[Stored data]
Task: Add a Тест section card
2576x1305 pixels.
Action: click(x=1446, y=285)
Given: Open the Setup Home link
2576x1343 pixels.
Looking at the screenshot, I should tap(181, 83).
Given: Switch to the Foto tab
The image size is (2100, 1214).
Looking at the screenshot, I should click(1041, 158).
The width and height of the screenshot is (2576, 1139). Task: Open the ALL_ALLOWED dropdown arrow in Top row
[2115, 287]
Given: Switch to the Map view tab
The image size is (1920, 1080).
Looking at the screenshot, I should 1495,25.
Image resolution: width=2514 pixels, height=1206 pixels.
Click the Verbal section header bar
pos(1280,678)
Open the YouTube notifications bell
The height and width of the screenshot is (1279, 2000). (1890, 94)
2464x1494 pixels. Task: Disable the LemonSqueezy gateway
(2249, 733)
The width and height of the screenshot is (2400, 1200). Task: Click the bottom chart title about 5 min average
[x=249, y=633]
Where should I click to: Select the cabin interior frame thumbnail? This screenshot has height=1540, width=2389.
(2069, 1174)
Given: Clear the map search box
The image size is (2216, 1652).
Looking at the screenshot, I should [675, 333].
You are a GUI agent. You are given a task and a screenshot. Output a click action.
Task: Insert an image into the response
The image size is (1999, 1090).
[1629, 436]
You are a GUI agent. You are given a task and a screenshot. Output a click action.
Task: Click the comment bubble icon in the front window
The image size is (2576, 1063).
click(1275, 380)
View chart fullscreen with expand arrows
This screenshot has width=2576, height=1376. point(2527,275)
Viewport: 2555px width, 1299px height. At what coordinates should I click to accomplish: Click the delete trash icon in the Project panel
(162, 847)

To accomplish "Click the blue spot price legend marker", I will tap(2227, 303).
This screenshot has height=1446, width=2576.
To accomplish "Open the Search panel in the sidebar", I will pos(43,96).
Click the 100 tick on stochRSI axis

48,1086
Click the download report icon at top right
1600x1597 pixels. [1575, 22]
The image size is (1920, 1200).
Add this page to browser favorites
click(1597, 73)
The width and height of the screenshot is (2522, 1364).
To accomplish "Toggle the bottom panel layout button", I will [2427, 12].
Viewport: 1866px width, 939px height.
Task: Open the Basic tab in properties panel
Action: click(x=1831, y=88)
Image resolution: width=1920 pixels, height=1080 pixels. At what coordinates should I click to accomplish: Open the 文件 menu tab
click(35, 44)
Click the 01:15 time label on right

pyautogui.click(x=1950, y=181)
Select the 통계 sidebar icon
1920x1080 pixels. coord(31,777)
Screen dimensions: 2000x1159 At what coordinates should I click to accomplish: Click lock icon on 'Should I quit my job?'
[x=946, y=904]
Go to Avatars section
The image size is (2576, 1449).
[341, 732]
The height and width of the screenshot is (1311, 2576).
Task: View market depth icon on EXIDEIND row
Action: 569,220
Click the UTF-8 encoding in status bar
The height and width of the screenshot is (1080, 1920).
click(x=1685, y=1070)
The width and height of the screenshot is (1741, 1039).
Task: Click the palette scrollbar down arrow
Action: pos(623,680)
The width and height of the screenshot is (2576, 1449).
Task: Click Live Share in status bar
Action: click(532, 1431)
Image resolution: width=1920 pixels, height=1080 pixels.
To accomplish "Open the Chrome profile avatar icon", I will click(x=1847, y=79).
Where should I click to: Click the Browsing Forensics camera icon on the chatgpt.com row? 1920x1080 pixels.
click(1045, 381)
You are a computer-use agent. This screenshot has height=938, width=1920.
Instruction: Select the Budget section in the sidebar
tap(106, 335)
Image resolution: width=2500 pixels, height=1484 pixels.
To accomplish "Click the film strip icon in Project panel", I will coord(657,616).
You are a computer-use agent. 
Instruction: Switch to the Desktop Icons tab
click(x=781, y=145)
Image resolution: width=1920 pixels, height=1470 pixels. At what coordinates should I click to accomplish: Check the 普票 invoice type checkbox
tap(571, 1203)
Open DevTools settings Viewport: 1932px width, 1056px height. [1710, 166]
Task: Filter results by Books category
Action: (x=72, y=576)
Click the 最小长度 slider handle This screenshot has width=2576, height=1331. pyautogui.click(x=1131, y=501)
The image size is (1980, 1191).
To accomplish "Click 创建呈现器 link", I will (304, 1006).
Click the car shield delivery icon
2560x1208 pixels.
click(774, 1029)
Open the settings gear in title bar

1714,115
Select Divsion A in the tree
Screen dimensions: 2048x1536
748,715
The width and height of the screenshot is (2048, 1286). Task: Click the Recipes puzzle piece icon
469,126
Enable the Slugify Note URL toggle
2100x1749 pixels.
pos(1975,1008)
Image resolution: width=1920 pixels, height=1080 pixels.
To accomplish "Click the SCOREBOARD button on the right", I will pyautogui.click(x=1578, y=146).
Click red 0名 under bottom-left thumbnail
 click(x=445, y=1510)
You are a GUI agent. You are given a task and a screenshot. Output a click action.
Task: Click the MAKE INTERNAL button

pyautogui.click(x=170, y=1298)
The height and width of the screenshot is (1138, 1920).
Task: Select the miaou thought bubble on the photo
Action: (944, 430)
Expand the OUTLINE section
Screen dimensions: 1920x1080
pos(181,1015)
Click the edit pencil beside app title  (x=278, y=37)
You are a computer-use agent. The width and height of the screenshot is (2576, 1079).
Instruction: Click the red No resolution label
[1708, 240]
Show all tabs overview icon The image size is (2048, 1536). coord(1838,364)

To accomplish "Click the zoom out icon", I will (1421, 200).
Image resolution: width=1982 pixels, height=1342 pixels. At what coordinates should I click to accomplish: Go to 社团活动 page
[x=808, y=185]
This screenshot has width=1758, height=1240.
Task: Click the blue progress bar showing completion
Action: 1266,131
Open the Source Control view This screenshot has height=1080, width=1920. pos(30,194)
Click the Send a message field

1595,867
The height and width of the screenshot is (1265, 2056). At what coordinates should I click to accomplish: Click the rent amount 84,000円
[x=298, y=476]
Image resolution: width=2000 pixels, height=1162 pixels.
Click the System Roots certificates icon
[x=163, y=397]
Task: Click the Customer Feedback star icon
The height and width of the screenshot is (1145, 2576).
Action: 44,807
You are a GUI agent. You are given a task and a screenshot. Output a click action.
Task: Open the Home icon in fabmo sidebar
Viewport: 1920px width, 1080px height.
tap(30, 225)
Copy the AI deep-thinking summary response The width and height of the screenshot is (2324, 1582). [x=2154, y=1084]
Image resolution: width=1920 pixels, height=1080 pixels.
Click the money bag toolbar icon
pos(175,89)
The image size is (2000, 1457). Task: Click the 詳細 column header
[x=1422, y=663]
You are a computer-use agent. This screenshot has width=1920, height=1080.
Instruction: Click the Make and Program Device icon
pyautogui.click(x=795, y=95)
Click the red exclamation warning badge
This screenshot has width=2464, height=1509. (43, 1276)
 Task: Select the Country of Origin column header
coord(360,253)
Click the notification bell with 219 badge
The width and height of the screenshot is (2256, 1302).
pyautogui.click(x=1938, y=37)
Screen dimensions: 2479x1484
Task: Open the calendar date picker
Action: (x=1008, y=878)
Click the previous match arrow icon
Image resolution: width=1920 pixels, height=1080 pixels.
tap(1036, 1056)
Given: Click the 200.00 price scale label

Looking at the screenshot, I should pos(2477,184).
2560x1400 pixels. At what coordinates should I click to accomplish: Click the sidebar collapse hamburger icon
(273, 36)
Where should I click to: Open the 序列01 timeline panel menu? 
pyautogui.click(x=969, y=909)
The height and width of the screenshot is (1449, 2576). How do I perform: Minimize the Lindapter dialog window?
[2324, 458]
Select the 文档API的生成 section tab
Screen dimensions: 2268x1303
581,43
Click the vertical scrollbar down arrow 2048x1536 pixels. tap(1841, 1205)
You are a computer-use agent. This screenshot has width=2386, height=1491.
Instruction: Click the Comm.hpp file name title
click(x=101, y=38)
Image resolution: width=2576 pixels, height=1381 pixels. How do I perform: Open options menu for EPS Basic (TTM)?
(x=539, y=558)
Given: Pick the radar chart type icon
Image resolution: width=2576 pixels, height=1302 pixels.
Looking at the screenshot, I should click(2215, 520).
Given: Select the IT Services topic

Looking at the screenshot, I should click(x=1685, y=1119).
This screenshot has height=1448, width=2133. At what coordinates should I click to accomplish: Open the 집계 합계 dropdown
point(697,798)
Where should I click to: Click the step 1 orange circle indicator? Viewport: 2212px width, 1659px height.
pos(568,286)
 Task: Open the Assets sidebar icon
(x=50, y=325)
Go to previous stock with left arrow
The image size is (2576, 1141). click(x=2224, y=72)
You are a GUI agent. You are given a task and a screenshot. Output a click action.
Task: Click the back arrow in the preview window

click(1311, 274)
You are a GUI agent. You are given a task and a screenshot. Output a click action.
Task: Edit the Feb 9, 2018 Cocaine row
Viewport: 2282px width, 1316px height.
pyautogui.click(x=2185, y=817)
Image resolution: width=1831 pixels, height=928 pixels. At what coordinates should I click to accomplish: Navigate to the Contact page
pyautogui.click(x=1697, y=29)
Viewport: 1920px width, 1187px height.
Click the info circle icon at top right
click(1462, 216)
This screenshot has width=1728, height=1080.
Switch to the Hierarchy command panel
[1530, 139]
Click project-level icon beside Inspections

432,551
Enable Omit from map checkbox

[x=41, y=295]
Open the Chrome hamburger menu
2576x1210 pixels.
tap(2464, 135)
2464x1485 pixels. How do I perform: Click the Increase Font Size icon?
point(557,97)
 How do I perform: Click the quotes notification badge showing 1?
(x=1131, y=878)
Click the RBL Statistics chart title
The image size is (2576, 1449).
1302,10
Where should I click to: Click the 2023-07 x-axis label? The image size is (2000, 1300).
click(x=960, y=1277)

▶ _TASK DETAILS_: Check all the records above and select each line where the string "response" is found.

▶ _YOUR SOLUTION_:
Task: Insert an image into the response
Copy the AI deep-thinking summary response The width and height of the screenshot is (2324, 1582). [x=2154, y=1084]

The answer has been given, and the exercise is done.